◆ **REQUIREMENT**: Nothing outside the range below should be printed. Output exactly the lines from the line with "Where should I click to: Expand" to the line with "Select the landscape-orientation", both included.

[EXERCISE MATERIALS — start]

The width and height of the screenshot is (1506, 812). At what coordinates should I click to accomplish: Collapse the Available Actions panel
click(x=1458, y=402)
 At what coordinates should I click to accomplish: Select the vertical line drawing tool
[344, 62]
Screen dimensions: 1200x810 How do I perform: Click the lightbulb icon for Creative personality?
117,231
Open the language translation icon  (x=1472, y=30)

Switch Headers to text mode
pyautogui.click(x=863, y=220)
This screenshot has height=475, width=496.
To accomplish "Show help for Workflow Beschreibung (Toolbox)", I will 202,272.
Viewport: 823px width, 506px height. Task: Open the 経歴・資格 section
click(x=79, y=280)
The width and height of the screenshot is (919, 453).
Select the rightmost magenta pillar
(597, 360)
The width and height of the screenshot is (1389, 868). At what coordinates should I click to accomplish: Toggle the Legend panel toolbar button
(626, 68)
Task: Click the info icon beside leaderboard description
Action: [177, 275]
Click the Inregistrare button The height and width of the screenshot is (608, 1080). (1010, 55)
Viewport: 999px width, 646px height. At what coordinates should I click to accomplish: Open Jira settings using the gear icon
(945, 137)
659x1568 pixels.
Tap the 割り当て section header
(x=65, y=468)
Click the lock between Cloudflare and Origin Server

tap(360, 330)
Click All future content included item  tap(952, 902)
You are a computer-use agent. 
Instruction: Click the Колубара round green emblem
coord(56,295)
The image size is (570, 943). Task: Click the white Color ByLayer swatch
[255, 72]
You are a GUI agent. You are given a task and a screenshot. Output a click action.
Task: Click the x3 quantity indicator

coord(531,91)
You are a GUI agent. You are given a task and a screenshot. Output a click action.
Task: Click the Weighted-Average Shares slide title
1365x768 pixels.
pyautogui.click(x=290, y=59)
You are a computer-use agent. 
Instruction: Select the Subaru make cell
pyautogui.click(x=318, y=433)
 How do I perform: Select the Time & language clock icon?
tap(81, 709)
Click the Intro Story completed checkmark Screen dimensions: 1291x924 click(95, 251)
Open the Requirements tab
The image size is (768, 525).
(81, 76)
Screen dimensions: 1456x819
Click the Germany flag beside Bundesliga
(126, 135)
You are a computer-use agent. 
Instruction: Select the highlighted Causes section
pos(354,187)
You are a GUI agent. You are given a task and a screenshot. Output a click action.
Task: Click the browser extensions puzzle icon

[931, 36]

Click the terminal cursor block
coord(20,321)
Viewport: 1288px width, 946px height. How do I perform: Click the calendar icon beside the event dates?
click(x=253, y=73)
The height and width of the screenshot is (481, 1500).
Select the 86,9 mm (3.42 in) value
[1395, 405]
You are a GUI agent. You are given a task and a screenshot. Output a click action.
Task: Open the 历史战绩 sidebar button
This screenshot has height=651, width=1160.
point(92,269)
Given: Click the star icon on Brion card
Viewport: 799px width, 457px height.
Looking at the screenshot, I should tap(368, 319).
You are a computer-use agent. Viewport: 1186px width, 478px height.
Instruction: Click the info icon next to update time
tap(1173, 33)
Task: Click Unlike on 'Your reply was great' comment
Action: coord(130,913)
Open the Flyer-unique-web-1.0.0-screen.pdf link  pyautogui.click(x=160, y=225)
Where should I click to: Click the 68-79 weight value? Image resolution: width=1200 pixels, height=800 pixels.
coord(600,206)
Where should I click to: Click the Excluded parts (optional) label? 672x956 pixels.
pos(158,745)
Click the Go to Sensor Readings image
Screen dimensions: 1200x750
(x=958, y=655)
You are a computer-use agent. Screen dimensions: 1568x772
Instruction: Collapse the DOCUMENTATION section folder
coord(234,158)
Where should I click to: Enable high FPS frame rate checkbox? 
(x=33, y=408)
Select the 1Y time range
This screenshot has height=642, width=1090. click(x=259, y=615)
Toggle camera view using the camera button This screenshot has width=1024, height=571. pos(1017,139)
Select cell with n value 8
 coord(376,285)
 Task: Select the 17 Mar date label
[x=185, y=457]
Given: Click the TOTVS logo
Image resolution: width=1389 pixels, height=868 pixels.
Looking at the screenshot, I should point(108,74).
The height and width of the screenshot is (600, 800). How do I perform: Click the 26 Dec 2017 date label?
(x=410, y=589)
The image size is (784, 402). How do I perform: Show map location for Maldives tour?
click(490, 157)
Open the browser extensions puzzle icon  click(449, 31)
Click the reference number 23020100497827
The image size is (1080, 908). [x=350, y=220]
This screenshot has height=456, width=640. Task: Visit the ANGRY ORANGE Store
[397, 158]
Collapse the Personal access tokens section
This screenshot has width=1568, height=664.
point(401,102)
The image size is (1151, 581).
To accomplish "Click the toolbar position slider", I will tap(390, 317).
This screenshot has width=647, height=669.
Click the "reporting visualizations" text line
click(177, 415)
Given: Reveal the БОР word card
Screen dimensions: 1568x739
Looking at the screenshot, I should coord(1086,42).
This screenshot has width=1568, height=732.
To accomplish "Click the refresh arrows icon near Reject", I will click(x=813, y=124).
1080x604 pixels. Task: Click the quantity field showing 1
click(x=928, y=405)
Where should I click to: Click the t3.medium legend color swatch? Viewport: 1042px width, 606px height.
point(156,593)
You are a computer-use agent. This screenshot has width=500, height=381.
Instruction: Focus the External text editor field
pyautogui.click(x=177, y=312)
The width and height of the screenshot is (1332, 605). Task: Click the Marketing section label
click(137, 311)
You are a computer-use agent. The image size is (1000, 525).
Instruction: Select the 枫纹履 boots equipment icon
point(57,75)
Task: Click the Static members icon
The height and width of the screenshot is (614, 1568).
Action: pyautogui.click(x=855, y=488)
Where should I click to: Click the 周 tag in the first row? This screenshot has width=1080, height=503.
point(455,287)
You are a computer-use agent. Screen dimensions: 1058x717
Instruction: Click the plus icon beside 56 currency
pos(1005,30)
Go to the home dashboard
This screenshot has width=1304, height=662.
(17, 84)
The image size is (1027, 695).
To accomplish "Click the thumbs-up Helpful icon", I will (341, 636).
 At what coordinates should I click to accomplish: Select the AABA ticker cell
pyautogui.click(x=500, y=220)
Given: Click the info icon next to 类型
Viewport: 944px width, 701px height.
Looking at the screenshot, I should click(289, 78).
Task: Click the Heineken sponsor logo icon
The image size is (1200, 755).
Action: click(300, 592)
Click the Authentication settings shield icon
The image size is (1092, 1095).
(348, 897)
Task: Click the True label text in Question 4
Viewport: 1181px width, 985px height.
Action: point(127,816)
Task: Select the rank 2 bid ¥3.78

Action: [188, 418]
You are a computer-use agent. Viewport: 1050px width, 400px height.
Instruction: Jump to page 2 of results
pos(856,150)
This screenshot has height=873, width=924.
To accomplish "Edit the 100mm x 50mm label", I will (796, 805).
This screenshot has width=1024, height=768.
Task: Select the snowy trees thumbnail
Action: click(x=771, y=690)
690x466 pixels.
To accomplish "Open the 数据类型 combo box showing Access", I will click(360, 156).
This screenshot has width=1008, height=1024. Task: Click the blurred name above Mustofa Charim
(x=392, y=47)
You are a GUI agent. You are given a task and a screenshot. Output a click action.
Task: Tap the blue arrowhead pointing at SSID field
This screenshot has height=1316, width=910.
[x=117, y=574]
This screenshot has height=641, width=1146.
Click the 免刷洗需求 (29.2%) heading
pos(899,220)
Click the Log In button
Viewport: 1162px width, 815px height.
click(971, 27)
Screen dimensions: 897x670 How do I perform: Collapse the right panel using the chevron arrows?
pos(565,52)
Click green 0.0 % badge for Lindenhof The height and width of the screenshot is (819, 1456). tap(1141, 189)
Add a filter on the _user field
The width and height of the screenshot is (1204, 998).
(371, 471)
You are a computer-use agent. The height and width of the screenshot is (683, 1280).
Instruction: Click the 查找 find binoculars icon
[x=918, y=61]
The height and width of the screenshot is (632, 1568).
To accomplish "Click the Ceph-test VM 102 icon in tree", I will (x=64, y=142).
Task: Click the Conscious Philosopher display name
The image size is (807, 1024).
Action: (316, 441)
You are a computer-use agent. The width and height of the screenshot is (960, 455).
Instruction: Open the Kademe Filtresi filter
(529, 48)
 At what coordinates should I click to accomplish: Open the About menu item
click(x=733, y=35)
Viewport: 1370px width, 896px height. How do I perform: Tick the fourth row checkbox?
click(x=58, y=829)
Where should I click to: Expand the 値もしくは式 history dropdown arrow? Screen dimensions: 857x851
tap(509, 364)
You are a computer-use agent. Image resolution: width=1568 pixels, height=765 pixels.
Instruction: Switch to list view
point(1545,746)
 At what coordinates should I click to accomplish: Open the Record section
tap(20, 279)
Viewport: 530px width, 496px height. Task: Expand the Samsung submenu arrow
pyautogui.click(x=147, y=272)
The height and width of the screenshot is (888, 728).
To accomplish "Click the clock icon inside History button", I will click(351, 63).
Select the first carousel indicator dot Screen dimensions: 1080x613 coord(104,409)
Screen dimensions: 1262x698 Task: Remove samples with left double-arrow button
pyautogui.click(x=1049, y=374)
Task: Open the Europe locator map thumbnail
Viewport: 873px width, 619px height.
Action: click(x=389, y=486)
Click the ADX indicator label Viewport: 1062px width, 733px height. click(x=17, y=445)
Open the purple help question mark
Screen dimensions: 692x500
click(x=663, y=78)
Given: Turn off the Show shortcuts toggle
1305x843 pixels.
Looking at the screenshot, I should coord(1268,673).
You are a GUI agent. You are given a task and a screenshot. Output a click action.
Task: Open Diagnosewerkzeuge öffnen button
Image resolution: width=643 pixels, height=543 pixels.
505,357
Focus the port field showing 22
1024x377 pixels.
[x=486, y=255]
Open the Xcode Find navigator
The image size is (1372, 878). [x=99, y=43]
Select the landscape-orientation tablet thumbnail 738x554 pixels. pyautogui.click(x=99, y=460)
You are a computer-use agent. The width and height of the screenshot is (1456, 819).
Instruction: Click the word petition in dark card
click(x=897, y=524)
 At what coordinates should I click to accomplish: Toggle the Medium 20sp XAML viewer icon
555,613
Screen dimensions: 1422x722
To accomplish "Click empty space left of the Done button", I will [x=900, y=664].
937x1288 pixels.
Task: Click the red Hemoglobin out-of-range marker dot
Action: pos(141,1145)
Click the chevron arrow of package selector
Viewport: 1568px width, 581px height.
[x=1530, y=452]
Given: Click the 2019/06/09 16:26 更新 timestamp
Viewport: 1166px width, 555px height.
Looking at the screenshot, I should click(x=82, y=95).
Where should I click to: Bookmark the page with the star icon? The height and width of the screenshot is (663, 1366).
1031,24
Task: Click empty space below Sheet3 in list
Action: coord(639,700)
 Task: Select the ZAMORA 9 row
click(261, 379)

[EXERCISE MATERIALS — finish]

◆ **SOLUTION FOR THIS PROBLEM**:
Where should I click to: Expand the 値もしくは式 history dropdown arrow? Screen dimensions: 857x851
tap(509, 364)
You are a computer-use agent. Image resolution: width=1568 pixels, height=765 pixels.
Instruction: Switch to list view
point(1545,746)
 At what coordinates should I click to accomplish: Open the Record section
tap(20, 279)
Viewport: 530px width, 496px height. Task: Expand the Samsung submenu arrow
pyautogui.click(x=147, y=272)
The height and width of the screenshot is (888, 728).
To accomplish "Click the clock icon inside History button", I will click(351, 63).
Select the first carousel indicator dot Screen dimensions: 1080x613 coord(104,409)
Screen dimensions: 1262x698 Task: Remove samples with left double-arrow button
pyautogui.click(x=1049, y=374)
Task: Open the Europe locator map thumbnail
Viewport: 873px width, 619px height.
Action: click(x=389, y=486)
Click the ADX indicator label Viewport: 1062px width, 733px height. click(x=17, y=445)
Open the purple help question mark
Screen dimensions: 692x500
click(x=663, y=78)
Given: Turn off the Show shortcuts toggle
1305x843 pixels.
Looking at the screenshot, I should coord(1268,673).
You are a GUI agent. You are given a task and a screenshot. Output a click action.
Task: Open Diagnosewerkzeuge öffnen button
Image resolution: width=643 pixels, height=543 pixels.
505,357
Focus the port field showing 22
1024x377 pixels.
[x=486, y=255]
Open the Xcode Find navigator
The image size is (1372, 878). [x=99, y=43]
Select the landscape-orientation tablet thumbnail 738x554 pixels. pyautogui.click(x=99, y=460)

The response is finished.